Two essays in the New York Times last week offer fundamentally different opinions on the possibility of democracy. Costica Bradatan in “Democracy is For the Gods” writes that “Fundamentally, humans are not predisposed to living democratically.” Democracy is unnatural for beings whose basic urges are to procreate and survive. Because democracy is so elusive and even impossible, Bradatan writes that it is something that must be striven for constantly as an ideal. And yet, sadly, democracy will never satisfy basic human needs to be happy. 

Adriana Cavarero offers a very different view of democratic happiness in her essay “A Revolution in Happiness.” Building on Hannah Arendt’s ideal of “public happiness,” Cavarero asks:  “Could we be happy together, not simply as the sum of individual happiness but because the very experience of being and acting together makes us happy?” For Arendt, there is an experience of happiness that is not individualist and survivalist, but that emerges through the activity of collective action. There is she sees, “an experience of acting in concert that makes happiness, as she points out, “not an inner realm into which men escape at will from the pressure of the world,” but something inherent in the “public space or marketplace which antiquity had known as the area where freedom appears and become visible to all.””  Cavarero argues that this spirit of public happiness is what must be re-discovered today. 
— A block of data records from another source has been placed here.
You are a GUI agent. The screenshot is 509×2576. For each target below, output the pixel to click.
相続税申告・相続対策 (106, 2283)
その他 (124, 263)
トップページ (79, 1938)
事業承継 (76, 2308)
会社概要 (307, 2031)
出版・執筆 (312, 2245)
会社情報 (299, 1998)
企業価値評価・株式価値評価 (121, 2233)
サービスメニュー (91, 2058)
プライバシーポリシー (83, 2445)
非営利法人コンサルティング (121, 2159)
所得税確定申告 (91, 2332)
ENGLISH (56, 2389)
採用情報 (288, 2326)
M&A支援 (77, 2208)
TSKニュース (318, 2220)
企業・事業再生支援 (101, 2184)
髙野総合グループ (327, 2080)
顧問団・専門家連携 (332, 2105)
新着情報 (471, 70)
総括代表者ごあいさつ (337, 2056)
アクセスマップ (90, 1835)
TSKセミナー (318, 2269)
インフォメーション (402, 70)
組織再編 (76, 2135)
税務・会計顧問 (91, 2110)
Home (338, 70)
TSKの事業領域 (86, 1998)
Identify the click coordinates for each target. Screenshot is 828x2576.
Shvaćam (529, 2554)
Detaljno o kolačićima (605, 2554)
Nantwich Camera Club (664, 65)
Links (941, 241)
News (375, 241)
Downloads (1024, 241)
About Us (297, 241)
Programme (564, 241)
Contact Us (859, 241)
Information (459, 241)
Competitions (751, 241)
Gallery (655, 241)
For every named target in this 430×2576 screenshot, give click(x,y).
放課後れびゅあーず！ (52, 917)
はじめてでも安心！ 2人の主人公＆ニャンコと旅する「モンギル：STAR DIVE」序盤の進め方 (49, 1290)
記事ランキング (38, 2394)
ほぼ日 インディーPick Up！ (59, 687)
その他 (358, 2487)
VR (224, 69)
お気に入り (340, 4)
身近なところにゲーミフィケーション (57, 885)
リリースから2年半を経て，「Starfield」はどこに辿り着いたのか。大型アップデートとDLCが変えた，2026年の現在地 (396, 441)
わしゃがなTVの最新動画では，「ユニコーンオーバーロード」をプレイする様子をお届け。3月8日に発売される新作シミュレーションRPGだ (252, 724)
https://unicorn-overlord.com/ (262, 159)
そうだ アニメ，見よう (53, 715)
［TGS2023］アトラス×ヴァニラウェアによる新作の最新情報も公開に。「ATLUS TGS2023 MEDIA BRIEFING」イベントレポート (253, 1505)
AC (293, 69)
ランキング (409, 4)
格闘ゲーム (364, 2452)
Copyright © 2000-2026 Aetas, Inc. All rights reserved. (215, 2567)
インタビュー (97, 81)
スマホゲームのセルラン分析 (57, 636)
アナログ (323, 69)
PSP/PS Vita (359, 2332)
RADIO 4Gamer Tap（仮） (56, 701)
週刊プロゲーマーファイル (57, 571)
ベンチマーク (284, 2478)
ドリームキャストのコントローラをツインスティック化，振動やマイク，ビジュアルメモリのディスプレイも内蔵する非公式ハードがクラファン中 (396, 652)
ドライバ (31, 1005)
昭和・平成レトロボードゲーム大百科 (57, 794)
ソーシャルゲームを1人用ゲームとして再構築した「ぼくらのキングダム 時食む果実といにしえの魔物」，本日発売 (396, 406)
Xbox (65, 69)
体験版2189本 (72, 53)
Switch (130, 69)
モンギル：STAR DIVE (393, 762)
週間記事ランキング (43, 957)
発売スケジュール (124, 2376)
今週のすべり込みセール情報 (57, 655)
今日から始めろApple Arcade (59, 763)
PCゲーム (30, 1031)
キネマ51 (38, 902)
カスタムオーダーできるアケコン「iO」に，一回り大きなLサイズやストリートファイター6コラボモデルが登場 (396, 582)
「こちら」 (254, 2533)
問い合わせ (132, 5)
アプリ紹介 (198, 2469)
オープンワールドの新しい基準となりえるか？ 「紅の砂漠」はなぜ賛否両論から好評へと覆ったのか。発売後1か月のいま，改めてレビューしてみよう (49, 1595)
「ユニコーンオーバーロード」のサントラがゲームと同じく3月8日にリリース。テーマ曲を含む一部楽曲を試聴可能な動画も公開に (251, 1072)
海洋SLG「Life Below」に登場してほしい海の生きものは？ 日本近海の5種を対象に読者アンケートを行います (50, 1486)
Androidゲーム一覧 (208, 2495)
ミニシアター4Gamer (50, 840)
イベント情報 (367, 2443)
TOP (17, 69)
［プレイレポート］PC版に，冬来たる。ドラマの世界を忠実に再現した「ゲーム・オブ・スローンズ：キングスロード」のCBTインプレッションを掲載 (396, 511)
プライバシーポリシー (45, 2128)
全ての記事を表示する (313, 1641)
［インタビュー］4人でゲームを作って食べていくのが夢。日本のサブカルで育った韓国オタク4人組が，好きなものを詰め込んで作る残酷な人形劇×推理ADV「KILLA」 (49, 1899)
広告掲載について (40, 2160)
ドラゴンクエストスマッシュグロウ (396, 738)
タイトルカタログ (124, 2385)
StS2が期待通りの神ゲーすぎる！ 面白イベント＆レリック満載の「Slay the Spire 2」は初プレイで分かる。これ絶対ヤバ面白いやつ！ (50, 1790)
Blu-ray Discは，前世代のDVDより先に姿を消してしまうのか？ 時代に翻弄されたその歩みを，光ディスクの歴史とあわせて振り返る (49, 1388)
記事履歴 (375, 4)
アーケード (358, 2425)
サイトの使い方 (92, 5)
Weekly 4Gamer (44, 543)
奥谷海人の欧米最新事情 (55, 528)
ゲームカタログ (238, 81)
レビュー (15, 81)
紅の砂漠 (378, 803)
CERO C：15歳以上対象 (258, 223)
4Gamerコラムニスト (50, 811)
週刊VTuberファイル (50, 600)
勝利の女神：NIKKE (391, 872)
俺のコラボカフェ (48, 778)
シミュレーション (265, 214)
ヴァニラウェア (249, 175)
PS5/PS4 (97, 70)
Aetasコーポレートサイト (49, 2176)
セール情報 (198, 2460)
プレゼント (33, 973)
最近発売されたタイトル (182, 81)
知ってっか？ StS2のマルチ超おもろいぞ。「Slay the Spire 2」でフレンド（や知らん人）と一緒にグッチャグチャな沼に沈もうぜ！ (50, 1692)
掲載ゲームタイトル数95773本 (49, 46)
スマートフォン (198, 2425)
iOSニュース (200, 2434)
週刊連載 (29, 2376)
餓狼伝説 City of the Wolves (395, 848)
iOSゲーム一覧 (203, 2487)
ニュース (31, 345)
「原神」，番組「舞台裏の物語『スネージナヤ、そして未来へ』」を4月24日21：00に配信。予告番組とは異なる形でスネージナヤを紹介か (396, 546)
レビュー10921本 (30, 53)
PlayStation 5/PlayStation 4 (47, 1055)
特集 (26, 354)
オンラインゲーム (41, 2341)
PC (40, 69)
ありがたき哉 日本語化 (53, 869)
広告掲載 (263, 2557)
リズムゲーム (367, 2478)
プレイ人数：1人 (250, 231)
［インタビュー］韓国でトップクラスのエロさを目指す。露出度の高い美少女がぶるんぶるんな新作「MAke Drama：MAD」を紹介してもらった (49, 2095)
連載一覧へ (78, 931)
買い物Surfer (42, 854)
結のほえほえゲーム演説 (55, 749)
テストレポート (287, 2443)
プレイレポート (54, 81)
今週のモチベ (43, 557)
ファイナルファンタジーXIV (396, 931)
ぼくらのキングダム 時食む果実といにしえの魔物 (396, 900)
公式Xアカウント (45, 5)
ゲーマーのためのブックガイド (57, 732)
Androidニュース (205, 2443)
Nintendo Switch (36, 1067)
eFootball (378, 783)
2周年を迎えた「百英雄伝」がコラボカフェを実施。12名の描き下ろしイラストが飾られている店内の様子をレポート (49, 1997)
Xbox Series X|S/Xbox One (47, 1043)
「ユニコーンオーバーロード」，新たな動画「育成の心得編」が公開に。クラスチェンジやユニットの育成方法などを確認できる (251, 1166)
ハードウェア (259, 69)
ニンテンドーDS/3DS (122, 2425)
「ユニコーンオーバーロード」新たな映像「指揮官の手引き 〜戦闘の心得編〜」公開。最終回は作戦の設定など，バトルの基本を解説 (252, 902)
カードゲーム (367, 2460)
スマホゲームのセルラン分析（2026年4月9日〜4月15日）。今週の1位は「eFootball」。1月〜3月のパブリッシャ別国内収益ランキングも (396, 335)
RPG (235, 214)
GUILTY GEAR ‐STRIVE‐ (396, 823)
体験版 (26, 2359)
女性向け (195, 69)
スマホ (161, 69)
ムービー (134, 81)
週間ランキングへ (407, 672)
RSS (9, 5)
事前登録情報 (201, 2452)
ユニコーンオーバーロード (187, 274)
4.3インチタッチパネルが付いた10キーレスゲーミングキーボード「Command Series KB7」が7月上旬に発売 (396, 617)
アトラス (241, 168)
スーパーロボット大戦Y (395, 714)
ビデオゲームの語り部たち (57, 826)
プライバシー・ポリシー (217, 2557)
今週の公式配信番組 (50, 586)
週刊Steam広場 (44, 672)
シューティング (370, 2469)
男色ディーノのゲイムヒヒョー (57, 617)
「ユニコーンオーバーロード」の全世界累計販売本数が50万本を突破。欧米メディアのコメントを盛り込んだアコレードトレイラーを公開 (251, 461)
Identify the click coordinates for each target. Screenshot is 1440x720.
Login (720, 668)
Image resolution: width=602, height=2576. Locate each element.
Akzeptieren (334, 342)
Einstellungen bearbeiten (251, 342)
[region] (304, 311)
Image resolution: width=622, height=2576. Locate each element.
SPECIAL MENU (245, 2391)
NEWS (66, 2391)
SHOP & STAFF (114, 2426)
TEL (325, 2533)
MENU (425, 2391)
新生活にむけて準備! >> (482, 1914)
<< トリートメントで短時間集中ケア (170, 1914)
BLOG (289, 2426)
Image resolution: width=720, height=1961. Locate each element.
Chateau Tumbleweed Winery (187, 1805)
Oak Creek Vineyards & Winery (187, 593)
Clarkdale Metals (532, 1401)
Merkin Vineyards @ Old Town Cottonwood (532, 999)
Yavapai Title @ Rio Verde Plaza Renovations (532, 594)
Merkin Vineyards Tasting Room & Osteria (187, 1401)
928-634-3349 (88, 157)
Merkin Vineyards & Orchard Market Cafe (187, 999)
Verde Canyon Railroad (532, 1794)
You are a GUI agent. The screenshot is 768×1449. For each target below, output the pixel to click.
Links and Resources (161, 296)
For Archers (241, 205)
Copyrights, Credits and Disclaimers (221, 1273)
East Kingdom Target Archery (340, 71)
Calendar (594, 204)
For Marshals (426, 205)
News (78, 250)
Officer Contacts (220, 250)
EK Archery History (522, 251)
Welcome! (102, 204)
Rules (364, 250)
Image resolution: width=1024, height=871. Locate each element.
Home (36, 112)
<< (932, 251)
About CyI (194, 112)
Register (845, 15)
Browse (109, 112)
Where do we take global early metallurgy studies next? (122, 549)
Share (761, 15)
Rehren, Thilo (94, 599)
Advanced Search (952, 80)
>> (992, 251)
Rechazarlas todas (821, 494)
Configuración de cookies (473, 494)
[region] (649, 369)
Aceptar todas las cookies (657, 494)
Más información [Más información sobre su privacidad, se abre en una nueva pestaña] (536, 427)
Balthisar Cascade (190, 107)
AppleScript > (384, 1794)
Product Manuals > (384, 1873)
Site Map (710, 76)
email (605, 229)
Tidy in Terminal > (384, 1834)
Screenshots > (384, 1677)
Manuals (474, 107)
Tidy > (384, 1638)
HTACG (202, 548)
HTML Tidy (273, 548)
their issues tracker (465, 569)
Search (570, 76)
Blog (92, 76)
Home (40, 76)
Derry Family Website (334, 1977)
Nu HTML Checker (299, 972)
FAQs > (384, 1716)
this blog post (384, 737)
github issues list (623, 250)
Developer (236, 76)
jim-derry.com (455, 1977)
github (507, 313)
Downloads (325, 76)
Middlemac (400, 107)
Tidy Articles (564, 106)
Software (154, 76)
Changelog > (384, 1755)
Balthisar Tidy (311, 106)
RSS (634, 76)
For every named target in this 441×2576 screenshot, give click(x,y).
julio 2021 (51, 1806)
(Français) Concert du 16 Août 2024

Arendt makes it clear, however, that the revolutionary spirit connected with the rediscovery of public happiness goes far beyond the American Revolution. That spirit becomes instead a precious legacy of the modern era, a sort of template for the exercise and pursuit of political freedom that Arendt witnessed and wrote about during her lifetime — in the participatory politics of the Polish Marxist revolutionary Rosa Luxemburg; in the rise of workers’ councils; in the Hungarian Revolution, the Prague Spring and other movements. Arendt argued that the experience of public happiness can be found wherever people participate in the opening of a political space where freedom appears as a worldly reality.